The jury selection process is an opportunity for prosecutors and defense attorneys alike to leverage their case before a trial begins. Through jury selection, attorneys can detect bias in potential jurors and attempt to obtain jurors who will be most favorable to their arguments. In a case study of a felony assault trial in Livingston County, Michigan, it will be demonstrated that a prosecution-friendly jury can be selected by preventing candidates from prior convictions from being selected and identifying jurors who will be sympathetic to the victims.
On October 2, 2013, the Livingston Daily reported on the upcoming trial of Douglas William McComb charged with felonious assault for pointing a weapon at his neighbor’s daughter and her two friends (Court Docket, 2013, para. 1). Though the specific court date is still being determined, prosecutors have charged the defendant with three counts of felonious assault for pointing a Marlin .30-30 rifle at the teenage victims (2013, para. 2). Further, it was determined that McComb was under the influence during the incident and that his blood-alcohol content was tested at 0.174 when he was contacted by police (2013, para. 4).

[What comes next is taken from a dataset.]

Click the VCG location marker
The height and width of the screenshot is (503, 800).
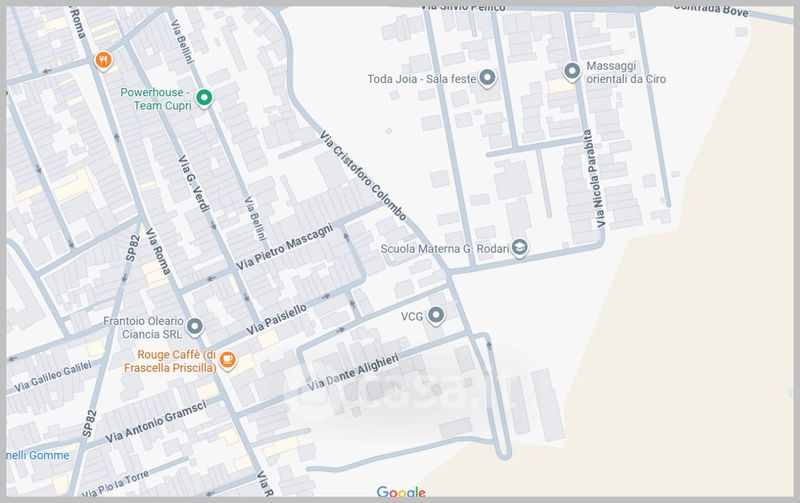[x=436, y=315]
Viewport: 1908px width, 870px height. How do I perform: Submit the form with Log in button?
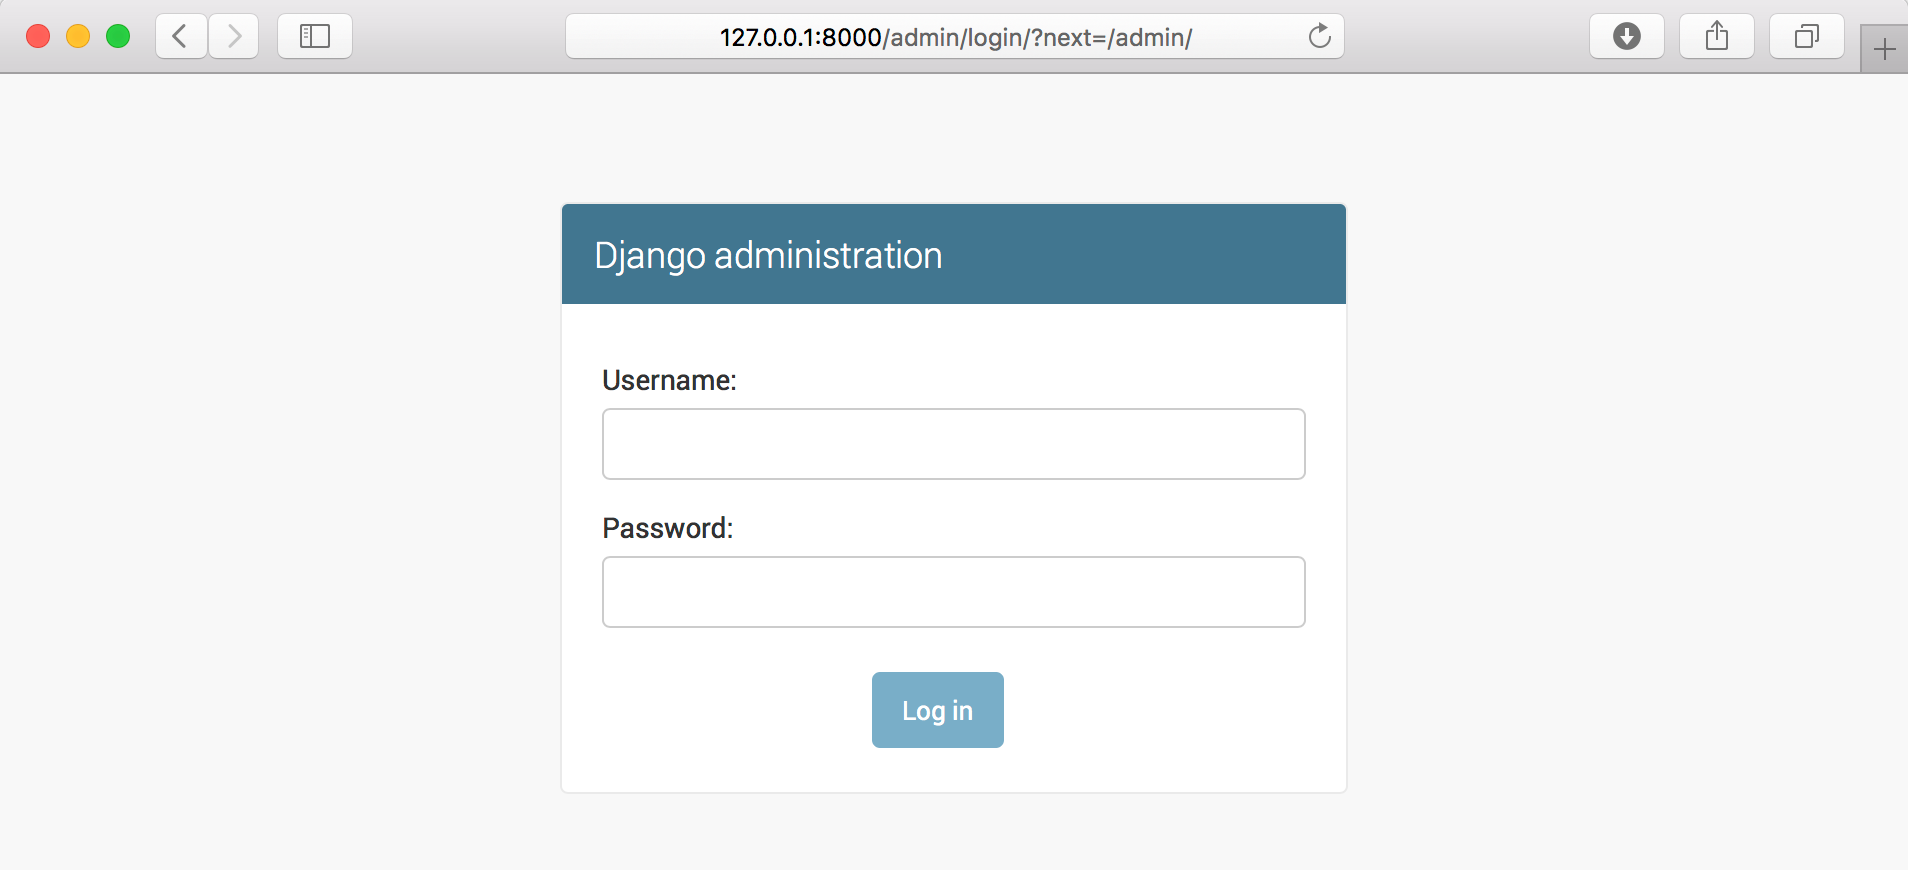(x=938, y=710)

The process of jury selection in Livingston County is typical of the process in other states. The jury selection process is outlined by Michigan law and requires that citizens be selected at random to serve on upcoming juries (Jury Service, para. 3). A computer program that located individuals through their driver’s license is used to generate a list of individuals who will be issued a summons to appear in court for voir dire (para. 3). During the jury selection process, jury candidates will be provided with a questionnaire that assesses their potential biases in the case. Questions attempt to determine whether the potential juror has a relationship with any of the parties in the case, whether they have pre-held opinions on the case, or whether they have deeply held attitudes that would bias their assessment of the facts of the case (Model Civil Jury Instructions, 2012, para. 2-3). During voir dire, potential jurors may be eliminated by the judge if he or she finds a candidate unacceptable for jury duty for a valid reason (2012, para. 5). Further, the prosecution and defense has a limited number of opportunities to excuse jurors for no given reason (2012, para. 5). For this reason, voir dire gives attorneys a valuable opportunity to eliminate unfavorable jurors and tilt the composition of the jury in their favor.
Taking the position of the prosecution, two recommendations will be made for the jury selection process. First, the prosecution should attempt to prevent candidates with prior assault convictions from being appointed to the jury. Because this case is based on witness testimony, jurors with previous experiences being prosecuted would be “nightmare” jurors for because they would be more critical towards the prosecution’s efforts to meet its burden of proof. Further, a juror who is typically skeptical in their reliance on witness testimony would be a “dream” juror for the defense because it enables the defense to place a sense of faulty recollection upon the prosecution’s account of events.
However, the prosecution can benefit by selecting jurors who will be sympathetic to the victims of this crime. A challenge that the prosecution faces is that there is little physical evidence that the victim actually brandished his own gun since police arrived on scene after the incident. Because the prosecution must rely on the testimony of the teenage girls key evidence that demonstrates the guilt of the client, members of the jury must be inclined to believe the victims in the case. Jurors who may be more inclined to believe the testimony of the victims include parents of teenage girls or young women who may be threatened by the defendant’s action. By selecting these ideal jurors and using voir dire to eliminate jurors who might entertain the defendant’s innocence, the prosecution can increase the changes of securing a conviction.